§ Questions to answer:
a) According to the Medicaid passage, in what year was New York's "Green Light" law enacted?
b) Continue the Medicaid passage from its last sentence.

§ Supplied text:
Because Medicaid is a joint federal-state program in which states have flexibility to set up their own programs, states can decide to provide Medicaid-like health-care coverage benefits to illegal aliens and other populations who are not eligible for Medicaid. This tax scheme allows the state of California to move federal money around in order to provide illegal aliens health care using federal funds. The Medi-Cal website, California’s branch of Medicaid, explicitly advocates for funding expansions for illegal aliens.16 California’s Governor Gavin Newsom recently asked to borrow $3.44 billion in order to prop up the state’s strained public health-care system, which has provided wide coverage for illegal aliens residing in the state since 2016.17
In another example, New York’s “Green Light” law, enacted in 2019, allows illegal aliens to obtain driver’s licenses, a change that indirectly facilitates access to certain state services, including health care. New York has also directly expanded Medicaid availability to certain illegal aliens using a similar tax loop hole that California employs.18 19
Many more states have expanded coverage to illegal aliens in recent years. Connecticut, Maine, Massachusetts, New York, Rhode Island, Vermont, and Washington State, along with Washington D.C., have provided coverage for unauthorized persons residing in the United States. Oregon, Colorado, and New Jersey recently expanded health-care coverage to a total of around one hundred thousand people with no regard given to citizen or immigration status. Minnesota is set to make a similar move in 2025.20
There are other ways in which Medicaid is directly and indirectly paying for illegal aliens’ health care. The Medicaid Disproportionate Share Hospital (DSH) program provides payments to hospitals that treat uninsured and low-income patients to help offset the cost of treating them. When an illegal alien shows up to the hospital to receive care and cannot pay, DSH payments are later provided to the hospital from the federal government to cover that care.21 Taxpayers also pay for illegal aliens indirectly through Medicaid via Section 1115 waivers for uncompensated care pools, in which states are allowed additional flexibility in their Medicaid programs in order to better pay for uncompensated care.22 States receive funding from the federal government and then distribute it to providers within the state. Depending on how a state designs its 1115 waiver, it can include paying for the uncompensated care of illegal aliens.

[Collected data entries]
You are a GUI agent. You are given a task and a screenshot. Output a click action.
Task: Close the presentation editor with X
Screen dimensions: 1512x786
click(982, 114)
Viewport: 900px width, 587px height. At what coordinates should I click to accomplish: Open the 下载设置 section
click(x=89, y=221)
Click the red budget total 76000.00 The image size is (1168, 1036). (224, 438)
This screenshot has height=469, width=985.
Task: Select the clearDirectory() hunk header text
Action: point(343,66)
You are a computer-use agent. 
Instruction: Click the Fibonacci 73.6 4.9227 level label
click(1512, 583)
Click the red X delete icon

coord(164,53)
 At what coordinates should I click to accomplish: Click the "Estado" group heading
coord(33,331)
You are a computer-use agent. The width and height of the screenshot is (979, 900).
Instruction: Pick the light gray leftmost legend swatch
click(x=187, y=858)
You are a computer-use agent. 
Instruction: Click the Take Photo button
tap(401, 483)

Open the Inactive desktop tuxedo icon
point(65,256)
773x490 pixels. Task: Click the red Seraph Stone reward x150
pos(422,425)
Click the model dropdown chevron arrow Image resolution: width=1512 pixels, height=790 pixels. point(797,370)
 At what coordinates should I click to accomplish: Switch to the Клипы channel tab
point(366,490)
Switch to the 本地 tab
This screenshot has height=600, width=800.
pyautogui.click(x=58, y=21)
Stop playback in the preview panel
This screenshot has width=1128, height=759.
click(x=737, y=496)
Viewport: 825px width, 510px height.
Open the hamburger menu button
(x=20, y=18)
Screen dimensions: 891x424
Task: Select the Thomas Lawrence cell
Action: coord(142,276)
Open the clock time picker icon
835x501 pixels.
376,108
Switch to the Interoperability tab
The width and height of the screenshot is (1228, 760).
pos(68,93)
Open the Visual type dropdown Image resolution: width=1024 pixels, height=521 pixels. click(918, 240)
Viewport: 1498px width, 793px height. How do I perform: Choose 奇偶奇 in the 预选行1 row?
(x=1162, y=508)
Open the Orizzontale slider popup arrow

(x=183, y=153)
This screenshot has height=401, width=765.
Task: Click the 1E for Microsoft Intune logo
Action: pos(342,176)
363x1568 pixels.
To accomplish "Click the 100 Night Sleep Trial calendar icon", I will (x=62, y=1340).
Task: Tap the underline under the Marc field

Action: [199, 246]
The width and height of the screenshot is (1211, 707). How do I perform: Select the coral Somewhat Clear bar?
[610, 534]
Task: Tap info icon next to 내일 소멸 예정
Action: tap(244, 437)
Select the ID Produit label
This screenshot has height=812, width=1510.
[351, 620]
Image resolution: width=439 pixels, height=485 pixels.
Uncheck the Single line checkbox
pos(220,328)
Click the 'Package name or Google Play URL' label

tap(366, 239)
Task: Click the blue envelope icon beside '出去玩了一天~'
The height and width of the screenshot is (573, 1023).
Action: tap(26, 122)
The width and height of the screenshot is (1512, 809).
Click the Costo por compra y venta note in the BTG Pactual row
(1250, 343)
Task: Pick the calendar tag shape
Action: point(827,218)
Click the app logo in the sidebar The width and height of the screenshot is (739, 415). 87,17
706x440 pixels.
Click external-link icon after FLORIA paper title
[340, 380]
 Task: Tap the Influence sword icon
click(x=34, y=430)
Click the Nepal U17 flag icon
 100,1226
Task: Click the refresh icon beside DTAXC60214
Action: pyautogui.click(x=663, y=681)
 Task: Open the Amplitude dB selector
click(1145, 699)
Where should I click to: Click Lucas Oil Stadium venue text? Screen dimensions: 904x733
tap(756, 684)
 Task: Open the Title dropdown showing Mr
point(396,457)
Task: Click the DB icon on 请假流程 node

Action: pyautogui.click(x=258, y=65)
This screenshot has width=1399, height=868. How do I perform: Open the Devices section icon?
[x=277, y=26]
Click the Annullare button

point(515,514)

§ Answer list:
a) 2019

b)
Radical Gender Transition Through Medicaid
In 2014, the Obama administration abolished a rule that had prevented the use of Medicare funding for gender-transition surgeries and severely limited federal funds from being used for so-called sex change surgeries in state Medicaid programs. This change paved the way for both Medicare and Medicaid funding to be used on such procedures through the Obama administration’s interpretation of a nondiscrimination provision of the ACA in 2016.23
As a result, millions in federal funding began to be used for such procedures, with $165 million in sixteen states from 2018 to 2023 going to “gender transition services.”24 The inclusion of radical gender transition services and so-called affirming care under Medicaid currently varies by state. Some states have expanded their Medicaid programs to cover treatments related to gender dysphoria, including puberty blockers, cross-sex hormones, and genital mutilation, even of minors.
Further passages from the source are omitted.